Il ne se contente pas pour autant de montrer le revers de la médaille à toute action radicale et ne cherche pas à démontrer les travers de l'auto-justice. Il veut avant tout esquisser des portraits d'individualités dont les contradictions passionnelles prennent leur source dans une culture de la violence généralisée, qui contamine tous les rapports sociaux et donne toute leur épaisseur aux protagonistes. Cet anti-manichéisme permet de mêler avec une grande spontanéité l'humour et le drame, faisant ressortir la force empathique de quelques situations narratives marquantes. D'un dialogue cinglant et jouissif avec le prêtre local au suicide digne et émouvant d'un mari et père de famille, en passant par l'apparition impromptue d'une biche, 3 billboards ne manque en effet pas de séquences atypiques et finement réalisées. Il faut tout de même remarquer que l'inconsistance de certains personnages secondaires, comme le fils de Mildred où le nain qui tente vainement de se rapprocher d'elle grippe quelque peu le mécanisme dramatique. C'est d'autant plus dommageable qu'ils ne manquaient pas de potentiel. C'est là que la comparaison avec le cinéma des frères Coen dont McDonagh s'inspire fortement (le choix de Frances McDormand n'est pas un hasard) ne joue pas en sa faveur.

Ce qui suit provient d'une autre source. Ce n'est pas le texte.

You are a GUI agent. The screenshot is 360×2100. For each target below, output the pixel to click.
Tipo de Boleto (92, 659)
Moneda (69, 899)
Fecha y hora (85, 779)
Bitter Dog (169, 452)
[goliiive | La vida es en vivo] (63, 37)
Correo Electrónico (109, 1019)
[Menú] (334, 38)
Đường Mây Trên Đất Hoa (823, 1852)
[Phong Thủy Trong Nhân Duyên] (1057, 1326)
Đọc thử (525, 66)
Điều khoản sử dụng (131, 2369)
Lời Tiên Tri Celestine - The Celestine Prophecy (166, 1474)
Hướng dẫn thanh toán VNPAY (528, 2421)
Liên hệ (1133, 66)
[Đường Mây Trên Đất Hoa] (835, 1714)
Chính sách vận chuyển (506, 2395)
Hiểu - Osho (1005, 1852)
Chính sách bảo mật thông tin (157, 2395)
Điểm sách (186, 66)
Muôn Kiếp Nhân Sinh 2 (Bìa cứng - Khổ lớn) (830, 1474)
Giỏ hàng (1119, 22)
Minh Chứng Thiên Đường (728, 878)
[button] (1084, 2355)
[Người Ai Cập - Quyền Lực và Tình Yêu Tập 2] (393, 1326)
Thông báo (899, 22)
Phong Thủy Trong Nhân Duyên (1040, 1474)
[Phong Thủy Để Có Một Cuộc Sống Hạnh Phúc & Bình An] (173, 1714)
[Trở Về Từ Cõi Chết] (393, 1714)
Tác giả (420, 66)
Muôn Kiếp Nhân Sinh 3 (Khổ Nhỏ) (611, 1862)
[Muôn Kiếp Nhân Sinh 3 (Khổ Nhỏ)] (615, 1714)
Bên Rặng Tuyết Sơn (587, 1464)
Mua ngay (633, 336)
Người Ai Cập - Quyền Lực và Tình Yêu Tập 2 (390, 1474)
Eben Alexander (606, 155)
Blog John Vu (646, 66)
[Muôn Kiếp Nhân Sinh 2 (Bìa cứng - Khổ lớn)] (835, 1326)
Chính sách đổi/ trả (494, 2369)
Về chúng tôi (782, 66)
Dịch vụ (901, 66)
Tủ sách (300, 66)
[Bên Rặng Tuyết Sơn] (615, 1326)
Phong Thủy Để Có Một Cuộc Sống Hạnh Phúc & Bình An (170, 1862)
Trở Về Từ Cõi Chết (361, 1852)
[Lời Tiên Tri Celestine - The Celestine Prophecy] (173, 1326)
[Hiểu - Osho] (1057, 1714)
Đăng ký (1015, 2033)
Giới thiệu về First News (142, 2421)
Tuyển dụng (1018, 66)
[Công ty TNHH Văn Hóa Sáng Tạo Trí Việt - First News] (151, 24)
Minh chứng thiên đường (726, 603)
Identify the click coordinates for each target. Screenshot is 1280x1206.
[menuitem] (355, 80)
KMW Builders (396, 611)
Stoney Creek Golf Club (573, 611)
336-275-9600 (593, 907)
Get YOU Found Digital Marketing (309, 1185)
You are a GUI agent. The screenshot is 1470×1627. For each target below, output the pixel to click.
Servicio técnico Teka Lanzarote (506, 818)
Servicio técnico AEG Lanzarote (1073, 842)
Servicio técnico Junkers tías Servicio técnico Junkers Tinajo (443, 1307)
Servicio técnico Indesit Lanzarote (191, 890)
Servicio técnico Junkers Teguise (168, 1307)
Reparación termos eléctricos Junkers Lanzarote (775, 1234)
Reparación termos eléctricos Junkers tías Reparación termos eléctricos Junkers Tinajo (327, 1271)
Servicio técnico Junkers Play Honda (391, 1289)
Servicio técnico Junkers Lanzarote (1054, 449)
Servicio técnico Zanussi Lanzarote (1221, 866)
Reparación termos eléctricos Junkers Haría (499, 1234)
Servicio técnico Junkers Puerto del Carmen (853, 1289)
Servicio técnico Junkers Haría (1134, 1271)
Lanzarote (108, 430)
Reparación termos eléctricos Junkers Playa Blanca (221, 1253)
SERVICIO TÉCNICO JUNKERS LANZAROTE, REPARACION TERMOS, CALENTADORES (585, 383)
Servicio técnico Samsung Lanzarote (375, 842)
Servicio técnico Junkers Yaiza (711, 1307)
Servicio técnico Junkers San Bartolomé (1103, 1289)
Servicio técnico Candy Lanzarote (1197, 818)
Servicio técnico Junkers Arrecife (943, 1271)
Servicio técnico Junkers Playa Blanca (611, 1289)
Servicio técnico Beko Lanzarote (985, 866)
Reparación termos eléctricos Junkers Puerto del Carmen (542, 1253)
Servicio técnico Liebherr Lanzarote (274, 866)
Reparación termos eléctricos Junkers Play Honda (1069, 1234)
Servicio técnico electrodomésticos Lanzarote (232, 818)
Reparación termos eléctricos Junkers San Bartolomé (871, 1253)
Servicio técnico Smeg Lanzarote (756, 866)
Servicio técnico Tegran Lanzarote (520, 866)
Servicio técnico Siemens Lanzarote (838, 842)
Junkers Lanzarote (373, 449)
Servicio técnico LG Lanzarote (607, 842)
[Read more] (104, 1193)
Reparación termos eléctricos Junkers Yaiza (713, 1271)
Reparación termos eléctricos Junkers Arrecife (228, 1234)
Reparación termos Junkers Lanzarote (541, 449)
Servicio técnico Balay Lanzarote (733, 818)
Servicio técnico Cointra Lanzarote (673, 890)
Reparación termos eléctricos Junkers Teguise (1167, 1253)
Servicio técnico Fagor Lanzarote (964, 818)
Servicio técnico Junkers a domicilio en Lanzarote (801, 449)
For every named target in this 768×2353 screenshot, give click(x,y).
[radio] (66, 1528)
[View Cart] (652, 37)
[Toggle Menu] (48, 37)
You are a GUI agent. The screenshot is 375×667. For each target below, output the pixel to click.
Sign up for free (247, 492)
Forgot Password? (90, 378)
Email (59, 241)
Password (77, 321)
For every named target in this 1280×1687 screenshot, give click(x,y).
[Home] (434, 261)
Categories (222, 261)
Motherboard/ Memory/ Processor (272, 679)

Qu'importe, le métrage parvient à nous mener avec un certain naturel à sa conclusion inattendue, où la violence est désamorcée successivement par un dîner au restaurant qui aurait dû très mal se finir, la confrontation de deux vieux ennemis autour d'un verre de jus d'orange avant le dialogue final qui laisse un doute plutôt rhétorique, où la vengeance se délite d'elle-même. McDonagh rappelle ainsi que la violence au sein d'une communauté n'est pas vouée à se perpétuer si les individus qui la composent parviennent finalement à se comprendre à défaut de s'apprécier. Il trouve là un moyen salvateur de dépasser un simple exposé de la violence sociale.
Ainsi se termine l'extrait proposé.